● Page text:
════════════════════

A Deep Neural Network Method for Water Areas Extraction Using Remote Sensing Data

Abstract

Water bodies on the Earth’s surface are an important part of the hydrological cycle. The water resources of the Kerch Peninsula at this moment can be described as a network with temporary streams and small rivers that dry up in summer. Partially, they are often used in fisheries. But since permanent field monitoring is quite financially and resource-intensive, it becomes necessary to find a way for the automated remote monitoring of water bodies using remote sensing data. In this work, we used remote sensing data obtained using the Sentinel-2 satellite in the period from 2017 to 2022 during the days of field expeditions to map the water bodies of the Kerch Peninsula. As a training data set for surface water prediction, field expeditions data were used. The area for test data collection is located near Lake Tobechikskoye, where there are five water bodies. The Keras framework, written in Python, was used to build the architecture of a deep neural network. The architecture of the neural network consisted of one flattened and four dense layers fully connected. As a result, it achieved a model prediction accuracy of 96% when solving the problem of extracting the area of the water surface using remote sensing data. The obtained model showed quite good results in the task of identifying water bodies using remote sensing data, which will make it possible to fully use this technology in the future both in hydrological studies and in the design and forecasting of fisheries.

════════════════════

● Exercise details:
Answer these questions using the abstract above.
(a) Which satellite supplied the remote sensing data?
(b) Near which lake is the area for test data collection located?
(c) What prediction accuracy did the model reach?

● Data extract:

════════════════════

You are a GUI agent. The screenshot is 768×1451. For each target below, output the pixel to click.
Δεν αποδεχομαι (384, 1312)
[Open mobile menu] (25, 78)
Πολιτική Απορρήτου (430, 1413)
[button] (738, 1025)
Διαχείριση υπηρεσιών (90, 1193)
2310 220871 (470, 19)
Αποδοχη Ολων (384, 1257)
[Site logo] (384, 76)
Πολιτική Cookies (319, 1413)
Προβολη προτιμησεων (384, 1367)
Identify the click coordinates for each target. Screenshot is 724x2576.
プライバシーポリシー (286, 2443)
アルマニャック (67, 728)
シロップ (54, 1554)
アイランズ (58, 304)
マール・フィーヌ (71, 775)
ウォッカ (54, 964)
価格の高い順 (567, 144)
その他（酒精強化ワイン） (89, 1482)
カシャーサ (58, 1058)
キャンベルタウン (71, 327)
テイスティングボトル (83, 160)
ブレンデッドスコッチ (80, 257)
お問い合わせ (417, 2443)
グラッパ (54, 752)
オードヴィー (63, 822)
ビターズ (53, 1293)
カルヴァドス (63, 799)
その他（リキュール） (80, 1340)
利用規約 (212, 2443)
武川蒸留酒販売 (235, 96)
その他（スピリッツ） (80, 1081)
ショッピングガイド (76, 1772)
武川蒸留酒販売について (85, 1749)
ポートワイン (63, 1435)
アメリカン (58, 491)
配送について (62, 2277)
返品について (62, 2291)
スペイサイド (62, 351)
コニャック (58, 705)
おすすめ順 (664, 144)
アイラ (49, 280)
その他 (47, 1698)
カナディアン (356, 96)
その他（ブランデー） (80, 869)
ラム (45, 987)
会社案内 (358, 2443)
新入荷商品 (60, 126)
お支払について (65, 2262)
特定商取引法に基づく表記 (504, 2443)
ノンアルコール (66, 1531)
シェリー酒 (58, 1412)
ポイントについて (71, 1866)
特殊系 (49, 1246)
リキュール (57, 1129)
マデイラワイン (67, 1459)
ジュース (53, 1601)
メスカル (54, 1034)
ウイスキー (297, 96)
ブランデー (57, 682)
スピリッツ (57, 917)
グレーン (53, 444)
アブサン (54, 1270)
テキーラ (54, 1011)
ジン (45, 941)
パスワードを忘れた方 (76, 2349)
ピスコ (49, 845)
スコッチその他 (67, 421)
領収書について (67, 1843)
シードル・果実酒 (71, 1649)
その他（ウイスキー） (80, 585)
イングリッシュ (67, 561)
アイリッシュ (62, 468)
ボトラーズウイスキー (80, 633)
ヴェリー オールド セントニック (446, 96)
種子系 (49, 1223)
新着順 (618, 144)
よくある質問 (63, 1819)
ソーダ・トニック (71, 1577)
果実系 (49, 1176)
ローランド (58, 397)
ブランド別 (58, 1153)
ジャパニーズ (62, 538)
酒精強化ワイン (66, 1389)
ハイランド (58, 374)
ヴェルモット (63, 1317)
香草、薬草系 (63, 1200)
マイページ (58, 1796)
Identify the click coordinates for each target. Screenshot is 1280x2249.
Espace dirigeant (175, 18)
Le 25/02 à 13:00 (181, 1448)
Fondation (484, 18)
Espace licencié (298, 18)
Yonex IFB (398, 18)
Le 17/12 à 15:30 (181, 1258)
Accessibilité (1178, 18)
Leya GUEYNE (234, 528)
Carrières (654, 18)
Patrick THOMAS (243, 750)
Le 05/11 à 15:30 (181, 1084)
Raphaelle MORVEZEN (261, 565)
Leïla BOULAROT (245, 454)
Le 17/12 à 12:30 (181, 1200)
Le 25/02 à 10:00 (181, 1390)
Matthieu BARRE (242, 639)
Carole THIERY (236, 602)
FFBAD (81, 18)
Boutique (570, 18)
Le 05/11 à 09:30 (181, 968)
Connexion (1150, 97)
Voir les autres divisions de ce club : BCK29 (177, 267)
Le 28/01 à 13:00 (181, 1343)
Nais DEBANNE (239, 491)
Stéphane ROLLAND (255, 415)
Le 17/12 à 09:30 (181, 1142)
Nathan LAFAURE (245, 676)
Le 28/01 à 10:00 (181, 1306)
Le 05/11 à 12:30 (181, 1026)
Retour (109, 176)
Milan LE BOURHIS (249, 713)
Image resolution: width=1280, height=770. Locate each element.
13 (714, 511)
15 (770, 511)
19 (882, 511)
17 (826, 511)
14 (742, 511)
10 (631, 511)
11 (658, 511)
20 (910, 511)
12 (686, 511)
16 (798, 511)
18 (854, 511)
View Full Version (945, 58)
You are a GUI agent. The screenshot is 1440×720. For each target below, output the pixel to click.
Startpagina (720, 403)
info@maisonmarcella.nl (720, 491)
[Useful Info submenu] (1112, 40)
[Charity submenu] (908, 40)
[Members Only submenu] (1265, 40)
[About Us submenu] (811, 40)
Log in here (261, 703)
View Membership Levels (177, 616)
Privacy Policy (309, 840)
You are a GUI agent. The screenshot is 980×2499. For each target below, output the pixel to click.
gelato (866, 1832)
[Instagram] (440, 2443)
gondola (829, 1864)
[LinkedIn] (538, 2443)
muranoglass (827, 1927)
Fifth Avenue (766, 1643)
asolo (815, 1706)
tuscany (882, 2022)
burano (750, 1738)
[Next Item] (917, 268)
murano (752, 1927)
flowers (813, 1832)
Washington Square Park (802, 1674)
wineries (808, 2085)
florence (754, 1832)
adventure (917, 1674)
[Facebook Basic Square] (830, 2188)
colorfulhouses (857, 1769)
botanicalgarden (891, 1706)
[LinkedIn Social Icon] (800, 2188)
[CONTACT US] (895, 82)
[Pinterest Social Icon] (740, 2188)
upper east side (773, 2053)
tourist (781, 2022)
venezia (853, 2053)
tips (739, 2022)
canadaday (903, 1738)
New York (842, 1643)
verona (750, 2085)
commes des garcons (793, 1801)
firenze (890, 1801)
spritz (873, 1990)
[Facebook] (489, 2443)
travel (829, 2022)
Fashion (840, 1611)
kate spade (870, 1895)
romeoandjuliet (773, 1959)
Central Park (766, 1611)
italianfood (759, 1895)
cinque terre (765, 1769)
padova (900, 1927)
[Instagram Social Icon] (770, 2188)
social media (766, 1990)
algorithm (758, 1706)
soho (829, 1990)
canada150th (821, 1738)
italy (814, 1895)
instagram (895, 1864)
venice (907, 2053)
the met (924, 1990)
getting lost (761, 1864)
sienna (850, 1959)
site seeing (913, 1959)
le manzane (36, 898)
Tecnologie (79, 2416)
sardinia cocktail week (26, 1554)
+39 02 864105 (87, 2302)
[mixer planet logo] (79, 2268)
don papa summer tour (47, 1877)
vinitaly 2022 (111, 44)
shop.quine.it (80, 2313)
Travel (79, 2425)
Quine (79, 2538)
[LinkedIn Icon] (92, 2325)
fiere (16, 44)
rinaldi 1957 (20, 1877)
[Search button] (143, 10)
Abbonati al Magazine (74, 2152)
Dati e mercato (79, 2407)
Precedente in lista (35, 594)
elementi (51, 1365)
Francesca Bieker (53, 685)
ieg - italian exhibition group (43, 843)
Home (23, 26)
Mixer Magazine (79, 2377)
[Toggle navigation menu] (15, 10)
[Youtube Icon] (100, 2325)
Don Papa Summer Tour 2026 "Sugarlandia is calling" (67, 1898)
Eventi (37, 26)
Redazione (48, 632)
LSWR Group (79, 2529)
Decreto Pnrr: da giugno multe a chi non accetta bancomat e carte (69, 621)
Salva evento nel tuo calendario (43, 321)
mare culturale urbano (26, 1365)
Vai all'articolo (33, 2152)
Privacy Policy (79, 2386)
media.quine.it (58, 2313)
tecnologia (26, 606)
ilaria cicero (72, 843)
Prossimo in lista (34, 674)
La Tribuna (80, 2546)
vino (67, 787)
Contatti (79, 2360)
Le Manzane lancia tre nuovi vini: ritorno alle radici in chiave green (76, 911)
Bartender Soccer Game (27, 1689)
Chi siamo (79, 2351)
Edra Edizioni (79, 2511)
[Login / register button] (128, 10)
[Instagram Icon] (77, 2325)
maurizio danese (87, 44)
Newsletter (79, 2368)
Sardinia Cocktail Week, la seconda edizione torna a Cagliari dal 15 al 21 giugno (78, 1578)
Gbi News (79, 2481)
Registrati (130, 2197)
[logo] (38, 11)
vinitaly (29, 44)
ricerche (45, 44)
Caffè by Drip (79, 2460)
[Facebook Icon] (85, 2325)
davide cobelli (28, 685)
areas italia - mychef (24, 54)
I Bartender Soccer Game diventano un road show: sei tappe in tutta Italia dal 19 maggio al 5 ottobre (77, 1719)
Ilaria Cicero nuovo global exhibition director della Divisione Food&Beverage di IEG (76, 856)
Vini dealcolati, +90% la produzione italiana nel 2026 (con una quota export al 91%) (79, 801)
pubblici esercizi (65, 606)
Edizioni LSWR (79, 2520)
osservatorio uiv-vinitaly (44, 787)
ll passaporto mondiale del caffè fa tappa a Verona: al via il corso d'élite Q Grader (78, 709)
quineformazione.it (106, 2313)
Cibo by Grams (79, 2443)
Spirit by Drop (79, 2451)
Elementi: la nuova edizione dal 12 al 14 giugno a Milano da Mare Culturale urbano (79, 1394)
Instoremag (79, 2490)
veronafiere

════════════════════

● Exercise response:
(a) Sentinel-2
(b) Lake Tobechikskoye
(c) 96%